Android Authority confirmed that PPSSPP creator Henrik Rydgård will make an iOS version of the emulator. However, he stated that Apple would need to allow users to pick and load their own ROMs to their phones.

“Since we don't own the rights to PSP games, we can't offer them as in-app downloads, users must still obtain the games on their own (by dumping UMDs),” Rydgård wrote in a blog post. “So, for PPSSPP to be useful beyond running a small set of free homebrew games, it all depends on how Apple interprets their own rules.”

For those who don’t know, emulators are like consoles on your PC or phone. They don’t actually host any games; users have to download ROMs that the emulator runs. How the user acquires those ROMs can vary from dumping their own physical media to illegally pirating them.

(Image credit: PPSSPP Project)

Many apps in Apple's ecosystem have to host downloads within the app, which emulators can’t do since the developers don’t own the rights to the games.

Yesterday, Apple confirmed to MacRumors that emulators can use downloaded ROMs. The catch, however, is that the app can only emulate retro console games, not anything considered modern.
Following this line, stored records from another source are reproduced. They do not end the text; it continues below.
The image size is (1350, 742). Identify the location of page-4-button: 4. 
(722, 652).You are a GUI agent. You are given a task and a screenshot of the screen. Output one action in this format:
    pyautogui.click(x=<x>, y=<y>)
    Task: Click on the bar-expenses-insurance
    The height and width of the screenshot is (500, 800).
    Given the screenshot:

It’s unclear what Apple considers retro. Nothing we’ve read definitively states when the clock starts for a system to be considered retro for Apple. At this point, the PSP is 20 years old and hasn’t been supported since 2014. The Nintendo Wii came out in 2006. Would that be eligible for an iOS emulator (pending Nintendo's desire to send cease-and-desist letters)? These questions need to be answered. 

The launch of emulators on iOS has not been smooth. Just this week, Apple had to remove one of the very first emulators in the App Store because of spam and copyright infringement. For example, the iGBA app that Apple removed was specifically for Nintendo’s Game Boy Advance, which was released in 2001. 

For reference, the PSP was launched in 2004. The obvious consoles like the NES, Super NES, Sega Genesis, Sega Saturn and the N64 make sense for iOS, but the line for consoles like the PSP is blurry.

That said, Henrik Rydgard seems confident that if users can pick their own downloads for the emulators, then the PPSSPP will come to iOS. Since Apple confirmed that users can do so, perhaps the PSP is considered retro or the developer is banking on Apple not removing it despite the console being newer than the GBA.